Even though Pennsylvania is still waiting for a state budget, Gov. Wolf left a little something in the stockings of scholarship organizations and other educational nonprofits.
On Thursday, he directed the Department of Community and Economic Development to send out tax-credit approval letters that will enable corporations to fulfill promised scholarships for thousands of students in 2016-17.
State law permits corporations to obtain tax credits for donations they make to approved scholarship and educational programs.
For months, organizations that rely on funding from those programs had been urging the Wolf administration to release the tax-credit approval letters. They warned that if those letters were not sent by the end of the year, up to $150 million in philanthropic dollars would "disappear."
The administration had said it could not send the tax credit letters without a 2015-16 budget, which sets amounts for the programs.
"However, given the protracted nature of this impasse, we have issued awards that serve as conditional approval of requests for tax credits," Jeffrey Sheridan, Wolf's spokesman, said Monday.
Ina Lipman, executive director of the Children's Scholarship Fund Philadelphia, said she and others worked with the governor's staff to make sure the tax credits were not lost even though the budget remains in limbo.

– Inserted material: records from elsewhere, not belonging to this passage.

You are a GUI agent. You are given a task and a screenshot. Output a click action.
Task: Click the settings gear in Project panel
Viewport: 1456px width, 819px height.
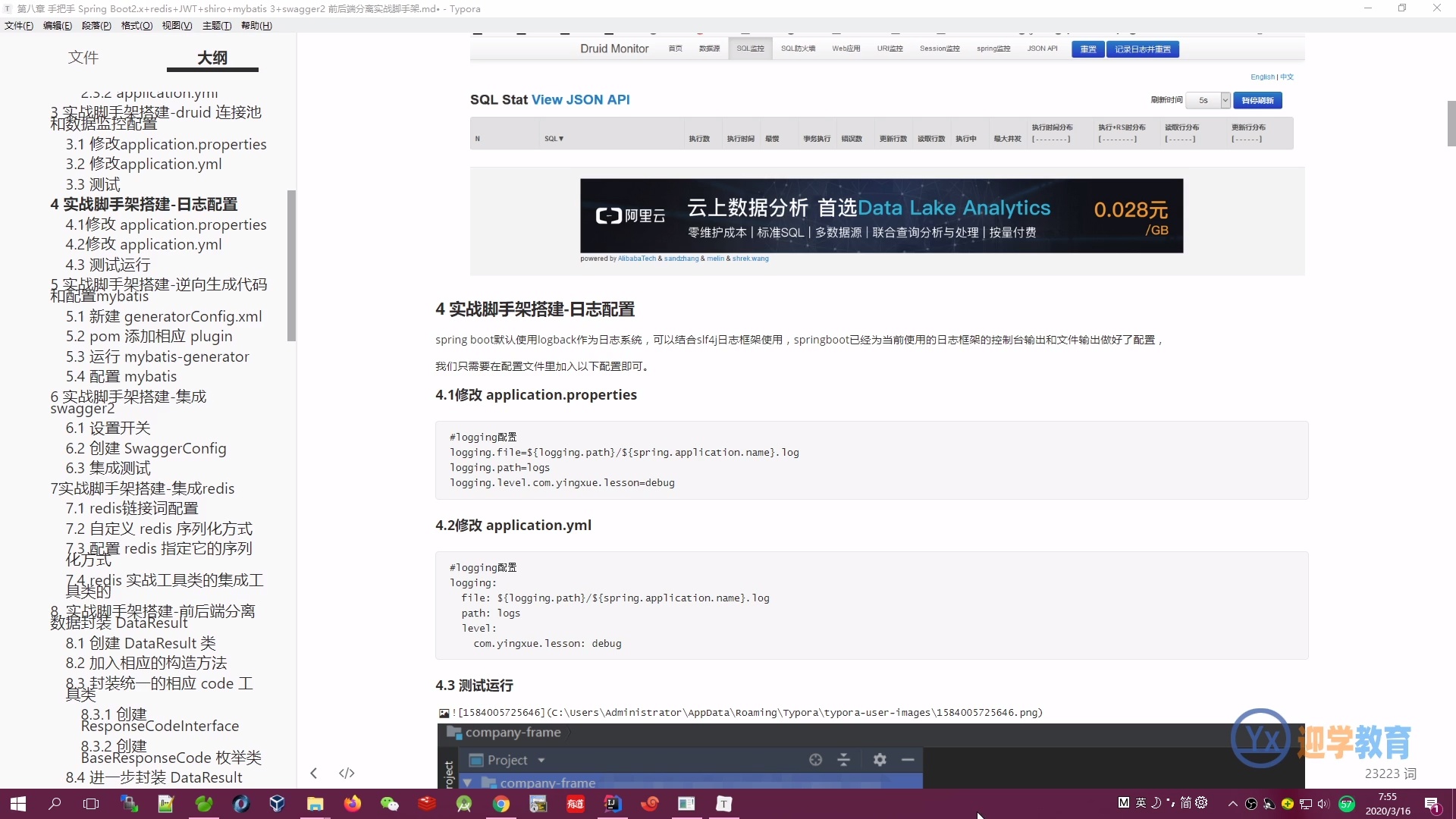pos(880,759)
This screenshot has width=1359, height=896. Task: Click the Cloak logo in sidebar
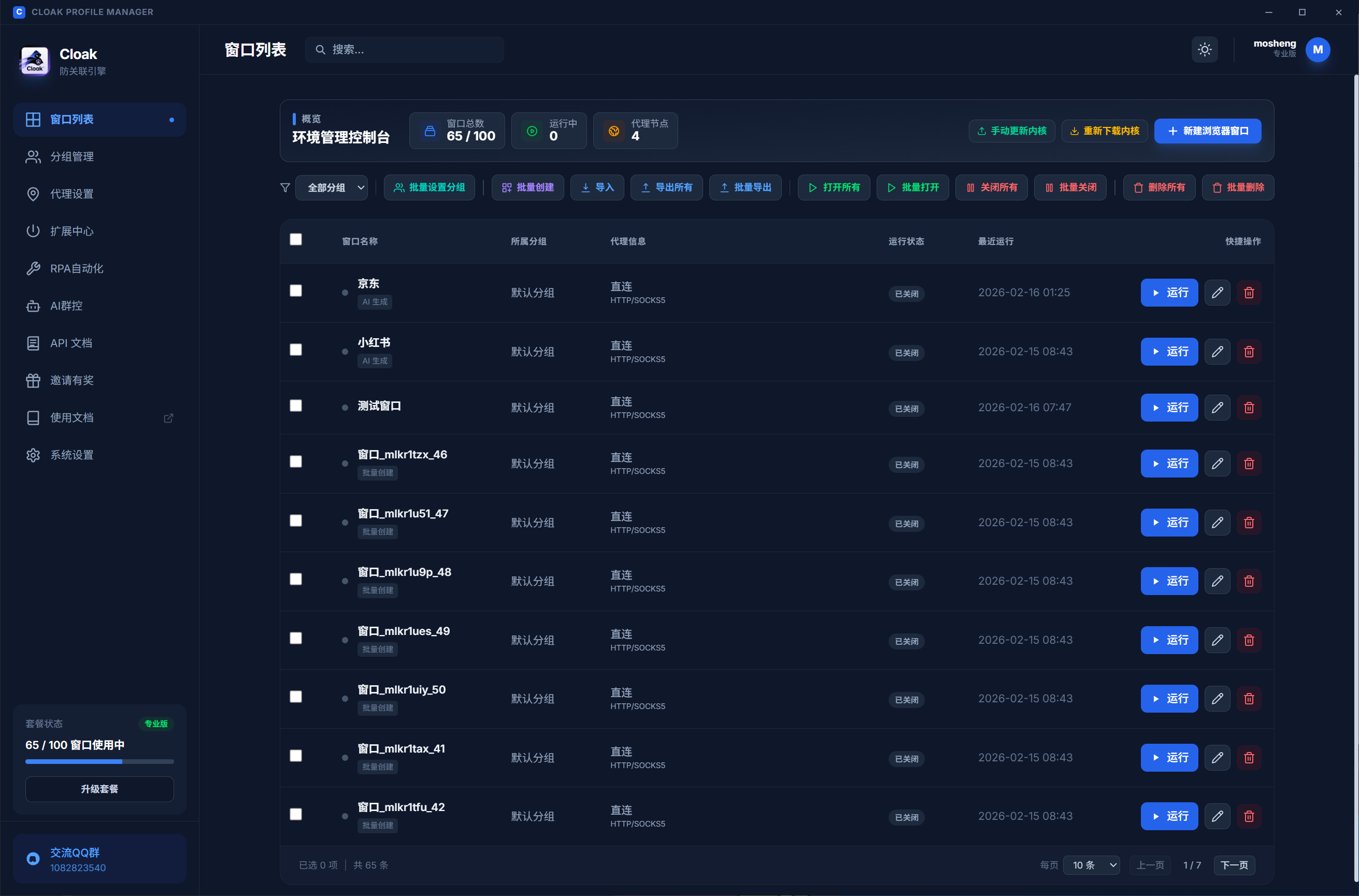coord(35,61)
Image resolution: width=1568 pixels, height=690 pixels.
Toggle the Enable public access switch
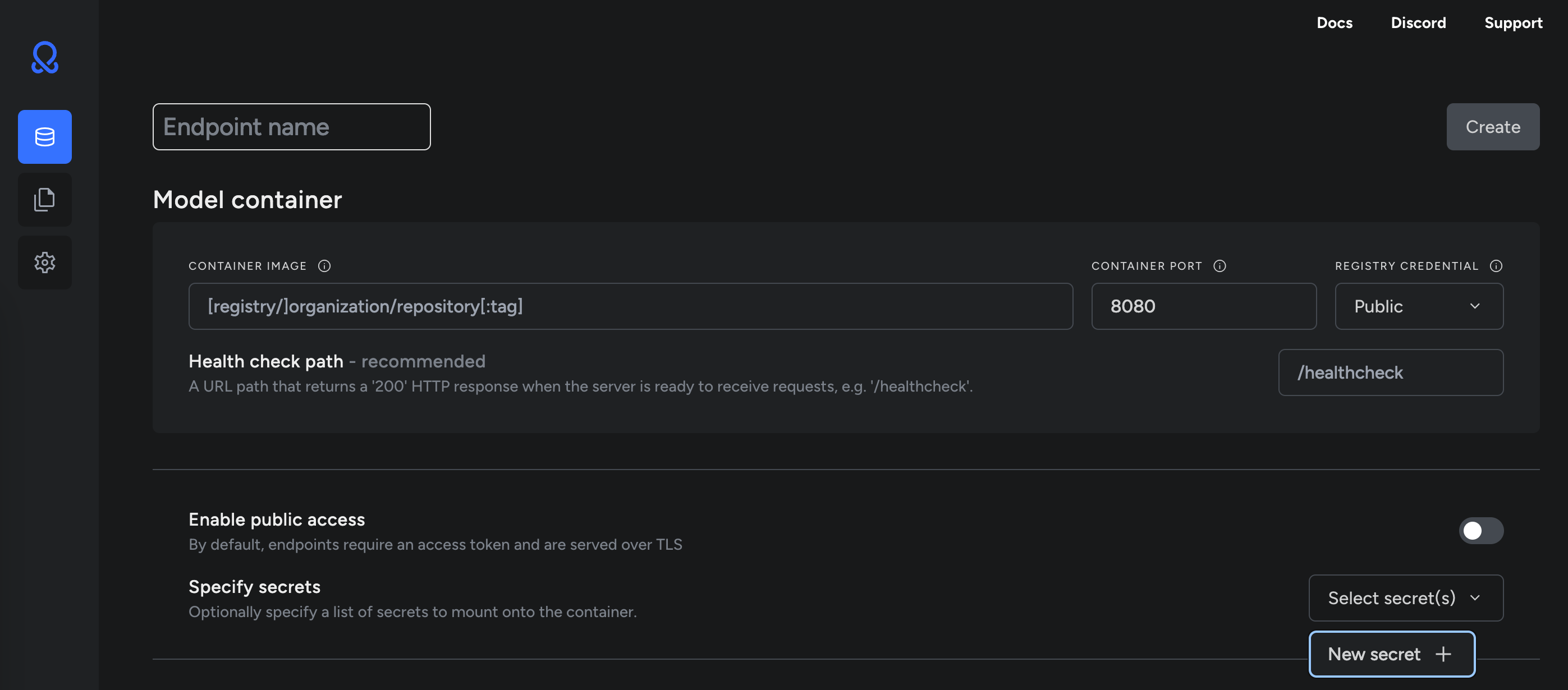pyautogui.click(x=1480, y=531)
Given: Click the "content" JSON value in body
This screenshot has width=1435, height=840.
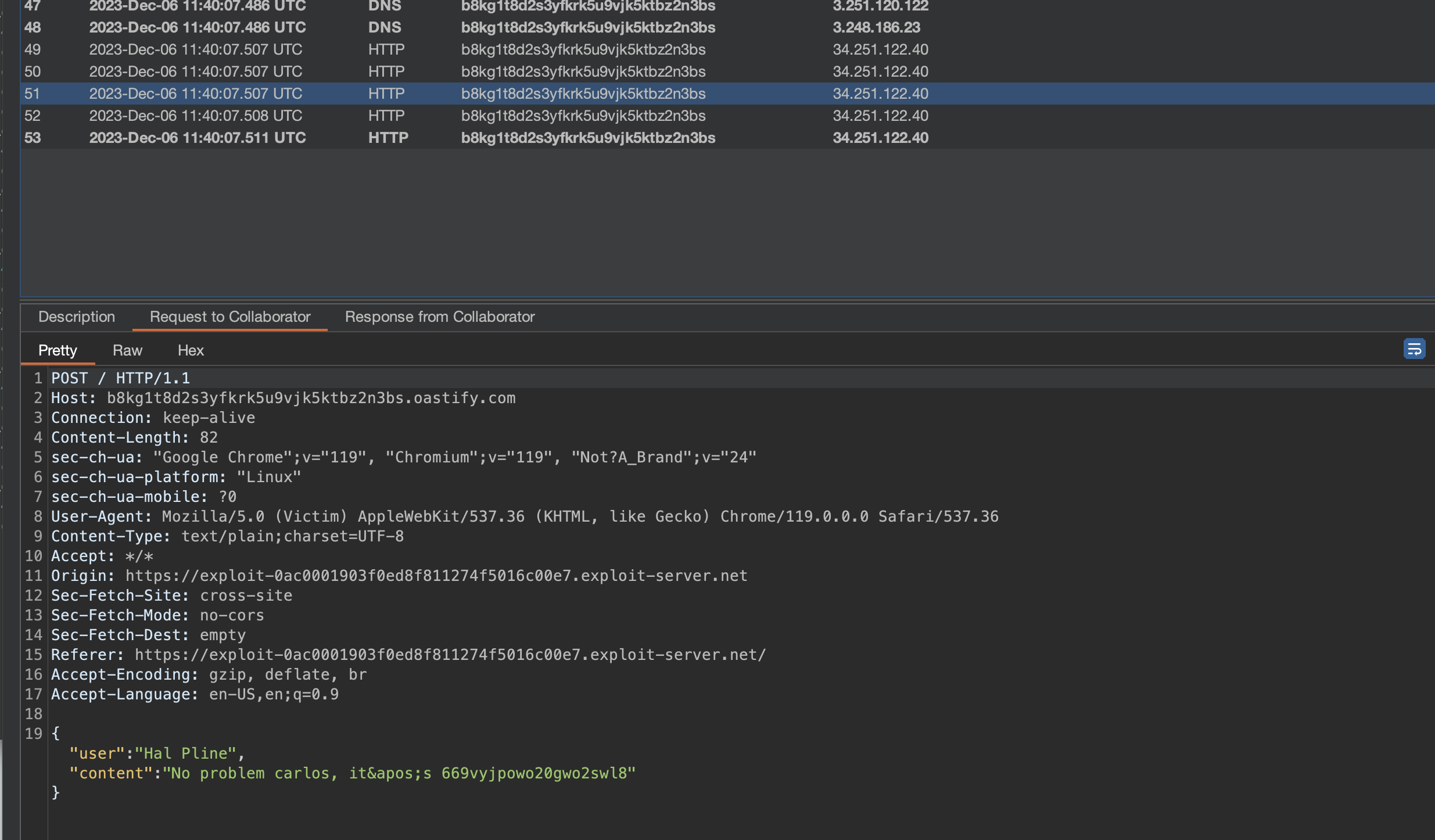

She said the governor's decision to release the letters "ahead of an approved budget is indeed a demonstration of goodwill, and we are very grateful for his action."
Now, Lipman said, her organization and others across the state are scrambling to contact donors to make sure they write their checks by Thursday to claim their 2015 tax credits.
"I think most groups have kept their donors apprised of the situation," she said.
Lipman said Children's Scholarship has alerted its 50 to 60 corporate donors that participate in the tax credit program.
A spokeswoman for the Department of Community and Economic Development said about 3,000 letters were sent to corporations and businesses Thursday.
Children's Scholarship - the state's largest provider of financial aid to low-income K-8 students who attend nonpublic schools - has been counting on $2.5 million in donations to fund 2,000 new gifts for city students.
Joan Mazzotti, executive director of Philadelphia Futures, said that as soon as she got the news, she sent an email to the president of her board that read, "Merry Christmas!"
Her nonprofit works with low-income Philadelphia students who are the first in their family heading to college.
She said Philadelphia Futures would use the $175,000 it is expecting for its Sponsor-a-Scholar and College Connections programs.
"I have been writing to the governor almost every other day," Mazzotti said. "This is really important to us."
"We would have hoped it would have been done prior to the final week of the year," said Aaron Troodler, state director of the Orthodox Union Advocacy Center, which advocates for Jewish day schools. "We're definitely appreciative nonetheless."